# [WHAT IS NEEDED]
Please return the data that follows precisely as written, but without the images.

# [EXCERPTED DATA]
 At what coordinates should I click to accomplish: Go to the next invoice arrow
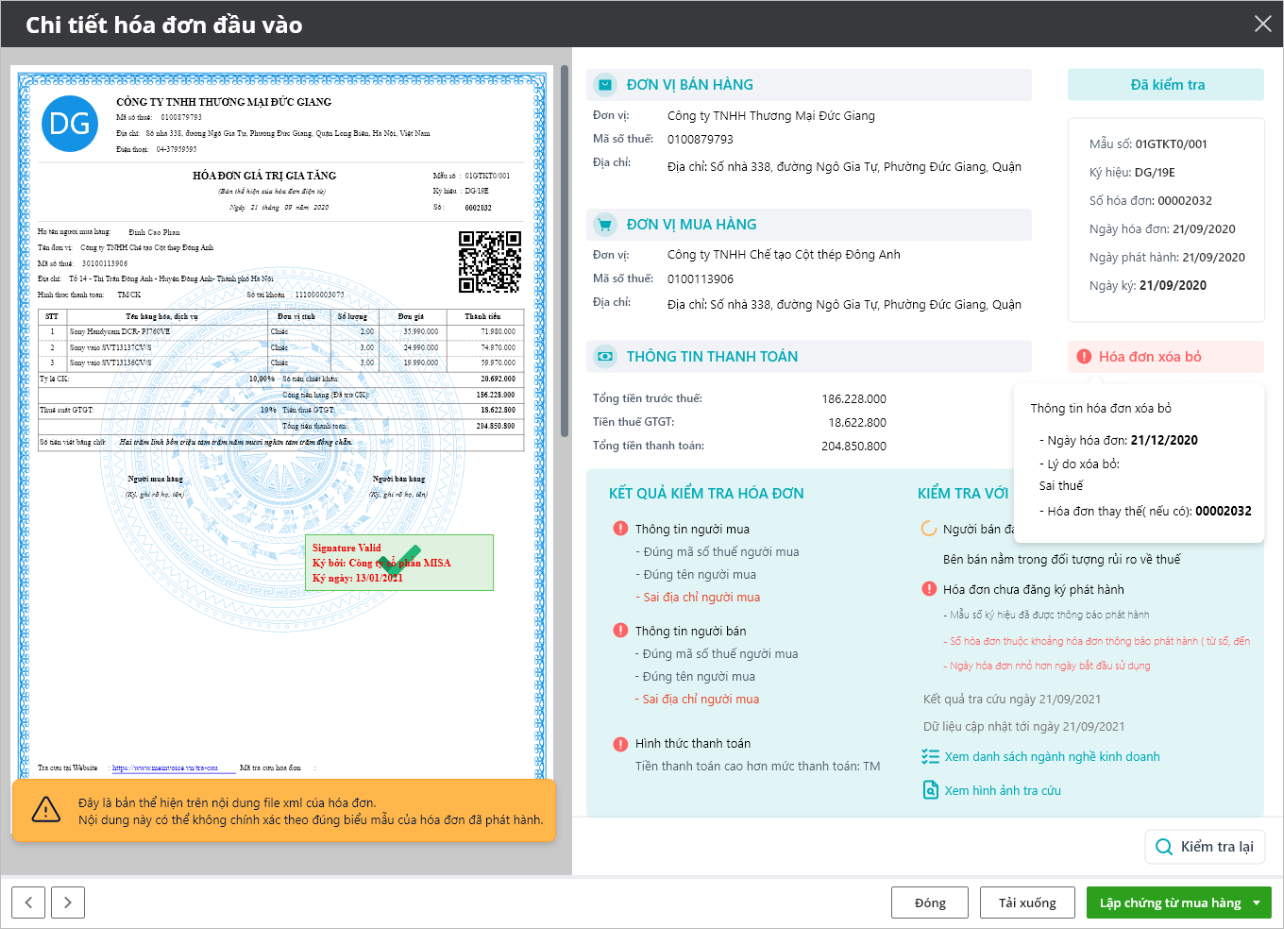pyautogui.click(x=67, y=902)
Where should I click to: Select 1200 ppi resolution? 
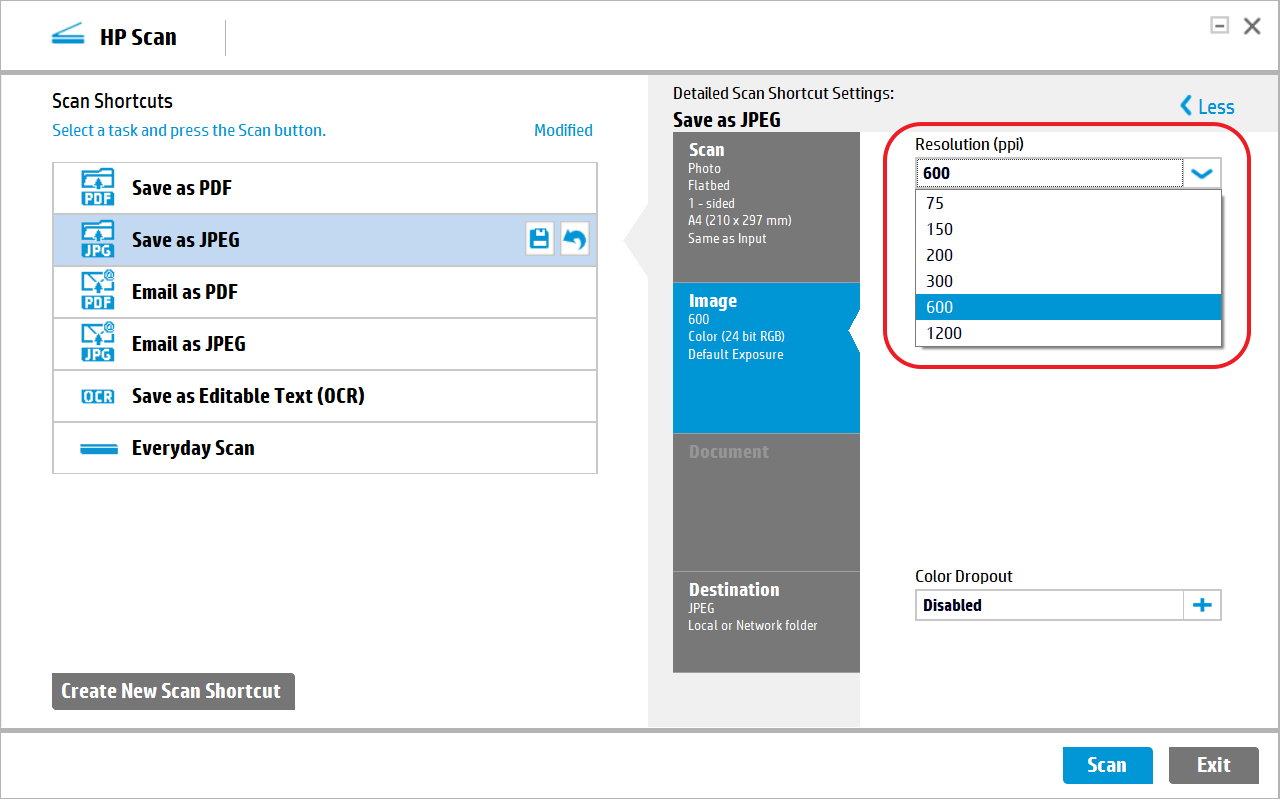tap(944, 332)
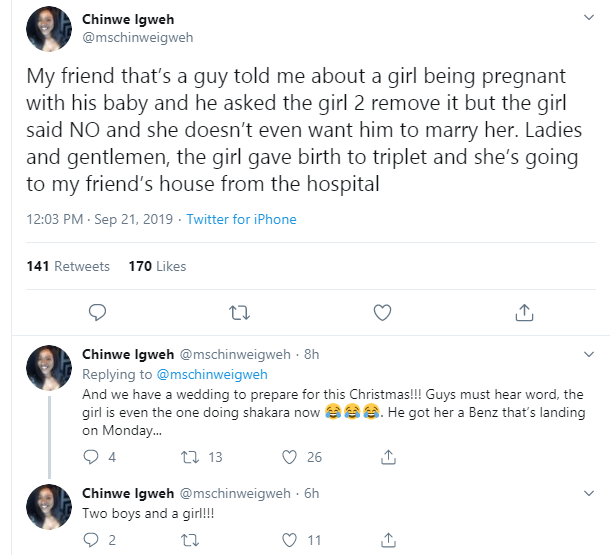
Task: Retweet the main tweet
Action: pos(239,313)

# [SOLUTION TO THIS PROBLEM]
 At what coordinates should I click to accomplish: Go to the next invoice arrow
pyautogui.click(x=67, y=902)
Where should I click to: Select 1200 ppi resolution? 
tap(944, 332)
Task: Retweet the main tweet
Action: pos(239,313)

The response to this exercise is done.